Кланяюсь очень Марине Никаноровне [1]. Вы получили уже, надеюсь, мою «Russian peasantry». Буду очень благодарен, если найдете время пробежать. В виде предисловия для россиян и особенно для мужей такой великой учености, как вы, я бы предпослал замечание, что на мою книгу нужно смотреть как на, по возможности, живую картину, а не ученое произведение. Я задавался целью сделать для русских мужиков, самым возмутительным образом (ругаемых и непонимаемых за границей, кое-что подобное тому, что «Russia Sotteranea» была для «нигилистов».
За сим мои тяжкие труды в этой области, унылой и сухой, кончаются, и в следующий осенний сезон надеюсь выступить с первым своим романом.
Пожалуйста, когда «R[ssian] Peas[antry]» [2] вам будет не нужна, передайте ее для прочтения Софье Николаевне Лавровой. Мне очень хотелось бы, чтобы она прочитала, а экземпляра для нее нет.
Ваш S. Stepniak.
В лондонской эмиграции. С. 221–222.
1. Мария Николаевна Ошанина, член Исполнительного Комитета Народной Воли. С 1882 г. в эмиграции, с 1898 г. жила в Париже под именем Марины Никаноровны Полонской.
2. «Русское крестьянство» — (англ.).
Дорогой Пиз!
Благодарю вас от души за вашу заботу. Разумеется, я не забуду ваших советов. З[онненшайн] и комп. пока относятся ко мне очень любезно, и остается только один еще неулаженный между нами вопрос. Они выдали мне авансом 150 ф.ст. за мое «Крестьянство» и должны уплатить еще 50 ф.ст. после сдачи им последней части рукописи. Если не возникнет никаких затруднений в этом последнем пункте, а я надеюсь, что не возникнет (в противном случае я опубликую всю вторую часть — «Религию» — серией и получу за нее не менее 50 ф.ст., а может и больше), то буду вполне доволен ими, даже (это между нами) если они не уплатят мне больше ни гроша. Во всяком случае, не буду очень сердиться, потому что именно благодаря этим авансам я имел возможность закончить книгу в сравнительно короткий срок. Это все, что я хотел. Я никогда не надеялся много получить за свои серьезные (и скучные) сочинения.

■ ■ ■ ■ ■ ■ ■

### Что требуется сделать
A – Определите, согласуются ли с фрагментом документа утверждения (i), (ii) и (iii). Ответ на каждое должен содержать «да» или «нет» и точную цитату из фрагмента, которая это решает: (i) за «Крестьянство» автору выдали аванс в 150 ф.ст.; (ii) в следующем сезоне автор намерен продолжить работу в той же области; (iii) для Софьи Николаевны Лавровой имеется отдельный экземпляр книги.
B – Продолжите фрагмент документа, то есть письмо Пизу об авансах за «Крестьянство», начиная сразу после его последней фразы.

■ ■ ■ ■ ■ ■ ■

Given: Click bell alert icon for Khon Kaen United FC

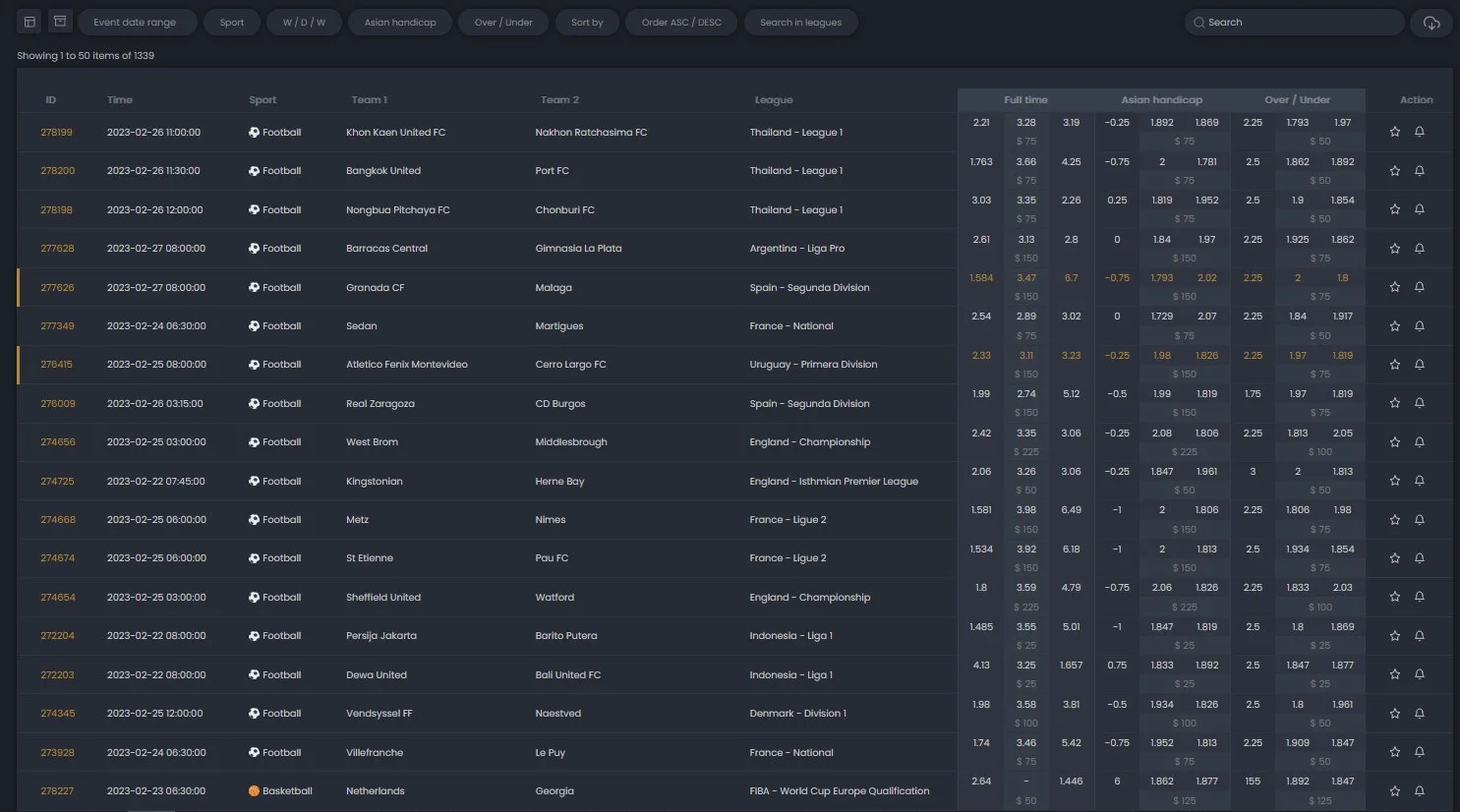Looking at the screenshot, I should coord(1419,132).
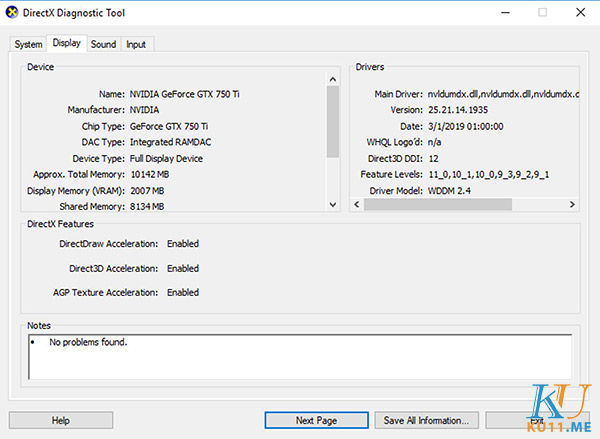Click the Drivers panel scroll left arrow
This screenshot has width=600, height=439.
click(x=356, y=206)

■ ■ ■ ■ ■ ■ ■

### Ответы по порядку
A –
(i) Да: «Они выдали мне авансом 150 ф.ст. за мое «Крестьянство»».
(ii) Нет: «За сим мои тяжкие труды в этой области, унылой и сухой, кончаются, и в следующий осенний сезон надеюсь выступить с первым своим романом».
(iii) Нет: «а экземпляра для нее нет».

B –
Ваше письмо я тотчас же уничтожил и возвращаю вам письмо мисс Изабеллы, которое вам, наверно, приятно будет сохранить. Мы виделись с нею, когда она была в Лондоне, а несколько дней спустя познакомились с мисс Эмили Форд [1], и оба были очарованы ею. Это самое совершенное и прекрасное воплощение того, что мы называем артистической натурой. Она глубоко искренна и, когда мы остались одни, свободно говорила о своих религиозных убеждениях. Мы, конечно, совершенно разошлись во взглядах по этому вопросу, но, мне кажется, ей подходит быть религиозной, как нигилисту подходит быть атеистом. Ее таланту присуще что-то возвышенное, неземное. У нее воистину прелестный талант, насколько может судить об этом такой профан, как я. Но боюсь, она не уделяет достаточно внимания философскому развитию своего ума, что было бы ей необходимо. Без этого ни в живописи, ни в других искусствах не достигнешь ничего серьезного. Одних только взлетов и экстазов недостаточно для понимания жизни, природы и людей. Все это я скажу ей, когда представится случай снова встретиться, и я увижу больше ее картин, чтобы подтвердить или опровергнуть свои первые впечатления. Мы встретили в ее доме мисс Пэджет — художницу совершенно противоположного характера, вдумчивую, философическую. Она теперь с пылом изучает социалистическую литературу. Я уверен, что она будет обращена к социализму, и это будет ценным приобретением. Мы скоро снова увидимся с ними обеими.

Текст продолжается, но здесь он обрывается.